Input for this task Block Start
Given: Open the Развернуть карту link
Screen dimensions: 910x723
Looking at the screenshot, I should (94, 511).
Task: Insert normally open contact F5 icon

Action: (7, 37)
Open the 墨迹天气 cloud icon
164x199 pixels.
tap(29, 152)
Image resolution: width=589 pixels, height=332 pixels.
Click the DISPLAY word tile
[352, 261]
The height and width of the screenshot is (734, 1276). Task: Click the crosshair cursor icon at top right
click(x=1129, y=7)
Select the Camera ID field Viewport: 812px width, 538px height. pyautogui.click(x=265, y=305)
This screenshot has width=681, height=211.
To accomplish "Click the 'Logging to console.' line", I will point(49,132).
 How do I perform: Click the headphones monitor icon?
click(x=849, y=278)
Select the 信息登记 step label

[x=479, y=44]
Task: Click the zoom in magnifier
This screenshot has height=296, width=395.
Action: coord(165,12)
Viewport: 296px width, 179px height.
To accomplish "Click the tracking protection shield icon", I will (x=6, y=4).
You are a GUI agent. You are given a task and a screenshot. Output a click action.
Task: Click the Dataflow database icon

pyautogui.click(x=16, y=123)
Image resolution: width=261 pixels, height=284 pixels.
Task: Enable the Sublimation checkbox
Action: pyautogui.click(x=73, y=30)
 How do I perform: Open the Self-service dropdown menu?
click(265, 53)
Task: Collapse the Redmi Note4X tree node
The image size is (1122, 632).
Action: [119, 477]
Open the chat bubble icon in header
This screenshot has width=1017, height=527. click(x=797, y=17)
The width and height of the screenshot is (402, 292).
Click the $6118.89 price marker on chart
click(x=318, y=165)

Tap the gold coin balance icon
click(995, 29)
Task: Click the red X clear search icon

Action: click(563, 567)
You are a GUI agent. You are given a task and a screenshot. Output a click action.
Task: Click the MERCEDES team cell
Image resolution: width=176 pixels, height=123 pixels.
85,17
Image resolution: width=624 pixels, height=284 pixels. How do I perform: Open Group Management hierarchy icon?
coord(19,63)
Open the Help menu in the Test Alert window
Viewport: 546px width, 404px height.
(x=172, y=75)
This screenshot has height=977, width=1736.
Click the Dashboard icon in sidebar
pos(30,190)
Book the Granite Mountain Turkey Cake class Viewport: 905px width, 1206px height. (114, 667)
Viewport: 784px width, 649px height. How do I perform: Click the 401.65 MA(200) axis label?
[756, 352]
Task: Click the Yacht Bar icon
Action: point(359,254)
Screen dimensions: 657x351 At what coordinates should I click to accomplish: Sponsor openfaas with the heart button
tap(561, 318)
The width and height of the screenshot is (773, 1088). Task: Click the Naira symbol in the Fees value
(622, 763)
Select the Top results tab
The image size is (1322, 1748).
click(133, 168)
Input for this task Block End
■ **The problem**:
Retype the records in full. Keep every line identical to the original.

■ **Written response**:
Given: Open the Развернуть карту link
Screen dimensions: 910x723
Looking at the screenshot, I should (94, 511).
Task: Insert normally open contact F5 icon

Action: (7, 37)
Open the 墨迹天气 cloud icon
164x199 pixels.
tap(29, 152)
Image resolution: width=589 pixels, height=332 pixels.
Click the DISPLAY word tile
[352, 261]
The height and width of the screenshot is (734, 1276). Task: Click the crosshair cursor icon at top right
click(x=1129, y=7)
Select the Camera ID field Viewport: 812px width, 538px height. pyautogui.click(x=265, y=305)
This screenshot has width=681, height=211.
To accomplish "Click the 'Logging to console.' line", I will point(49,132).
 How do I perform: Click the headphones monitor icon?
click(x=849, y=278)
Select the 信息登记 step label

[x=479, y=44]
Task: Click the zoom in magnifier
This screenshot has height=296, width=395.
Action: coord(165,12)
Viewport: 296px width, 179px height.
To accomplish "Click the tracking protection shield icon", I will (x=6, y=4).
You are a GUI agent. You are given a task and a screenshot. Output a click action.
Task: Click the Dataflow database icon

pyautogui.click(x=16, y=123)
Image resolution: width=261 pixels, height=284 pixels.
Task: Enable the Sublimation checkbox
Action: pyautogui.click(x=73, y=30)
 How do I perform: Open the Self-service dropdown menu?
click(265, 53)
Task: Collapse the Redmi Note4X tree node
The image size is (1122, 632).
Action: [119, 477]
Open the chat bubble icon in header
This screenshot has width=1017, height=527. click(x=797, y=17)
The width and height of the screenshot is (402, 292).
Click the $6118.89 price marker on chart
click(x=318, y=165)

Tap the gold coin balance icon
click(995, 29)
Task: Click the red X clear search icon

Action: click(563, 567)
You are a GUI agent. You are given a task and a screenshot. Output a click action.
Task: Click the MERCEDES team cell
Image resolution: width=176 pixels, height=123 pixels.
85,17
Image resolution: width=624 pixels, height=284 pixels. How do I perform: Open Group Management hierarchy icon?
coord(19,63)
Open the Help menu in the Test Alert window
Viewport: 546px width, 404px height.
(x=172, y=75)
This screenshot has height=977, width=1736.
Click the Dashboard icon in sidebar
pos(30,190)
Book the Granite Mountain Turkey Cake class Viewport: 905px width, 1206px height. (114, 667)
Viewport: 784px width, 649px height. How do I perform: Click the 401.65 MA(200) axis label?
[756, 352]
Task: Click the Yacht Bar icon
Action: point(359,254)
Screen dimensions: 657x351 At what coordinates should I click to accomplish: Sponsor openfaas with the heart button
tap(561, 318)
The width and height of the screenshot is (773, 1088). Task: Click the Naira symbol in the Fees value
(622, 763)
Select the Top results tab
The image size is (1322, 1748).
click(133, 168)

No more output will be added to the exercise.